M returned to the subject of meditation - you should keep in mind how you are and how you would like to be. This gives an indication of how you might improve. Over time, slowly, this type of meditation changes one's life. "R" quoted from the Bhagavad Gita, "No effort is wasted".

RM had been asking, what is a balanced life? At the start of the day, the world is in balance, then the day brings changes. On a recent voyage he had been invited to run a meditation group - this can go inwards (candles and sandals brigade) or outward (also an escape) - when getting a balance he felt a harmony. GC said that when he is experiencing balance, it finishes. He recommended reading the book Inside a Question, and asked BW to read out an excerpt:

I should end with a saying by Mr Gurdjieff: "Only two possibilities are open to Man, either to eat or be eaten by all these things we trust or obey."

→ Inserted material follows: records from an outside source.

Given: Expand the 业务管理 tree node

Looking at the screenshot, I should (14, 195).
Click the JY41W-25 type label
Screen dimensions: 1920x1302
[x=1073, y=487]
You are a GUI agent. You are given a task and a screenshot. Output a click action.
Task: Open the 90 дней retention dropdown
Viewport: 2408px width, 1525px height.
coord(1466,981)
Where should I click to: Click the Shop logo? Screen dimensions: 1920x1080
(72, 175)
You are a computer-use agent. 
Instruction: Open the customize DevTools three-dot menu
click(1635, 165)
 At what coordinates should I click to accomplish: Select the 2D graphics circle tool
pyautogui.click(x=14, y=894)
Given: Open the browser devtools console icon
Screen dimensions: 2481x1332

GC queried if it is necessary to obey them, he needed vision and asked for comment by "R", who replied that everything in the universe feeds on something else - we in our turn may be working to feed something else; maybe all this agonising is part of the wastage of energy. We can try to get closer to energy that motivates the universe, which may be expressing itself. If we say eat or be eaten, we are speaking of an instinctive understanding to transform courser substances into finer ones. L quoted Dostoevsky, "Beauty will save the world". M said you are eaten with aggravation when things don't go your way. That "going wrong" is your being eaten. Z said that in the extract read out, she had a resistance to the word "obey". She prefers "obedience". Obedience to what you know is right, what effort to make.

D asked if one would know what to do if one were more present. RM said this would be the case. GC provided a counter-example - becoming aware that a backgammon opponent is better doesn't make you better, even if you are in the present. He recommended reading "Gurdjieff for Beginners" and did not agree with the monthly reading from Beelzebub's Tales.

The period for responses completed, the Meeting continued with the reading from Beelzebub's Tales. Beelzebub actually begins his tales to his grandson, talking of the strange beings inhabiting the third planet of the solar system to which he had been exiled:

The external coatings of the three-brained beings of that planet Earth closely resemble our own; only, first of all, their skin is a little slimier than ours, and then, secondly, they have no tail, and their heads are without horns. What is worst about them is their feet, namely, they have no hoofs; it is true that for protection against external influences they have invented what they call 'boots' but this invention does not help them very much.

Apart from the imperfection of their exterior form, their Reason also is quite 'uniquely strange.' ...  has gradually degenerated, and at the present time, is very, very strange and exceedingly peculiar.

Before Beelzebub can elaborate, the Captain arrives and a discussion, apparently on developments in spacecraft technology, ensues.

For an exercise until the next meeting, "R" proposed one on the eating theme, what one eats and how one eats - eating on all levels. Reduce it to trying to be present when picking up knife and fork. Self belief and confidence are important, as is having a sense of audience.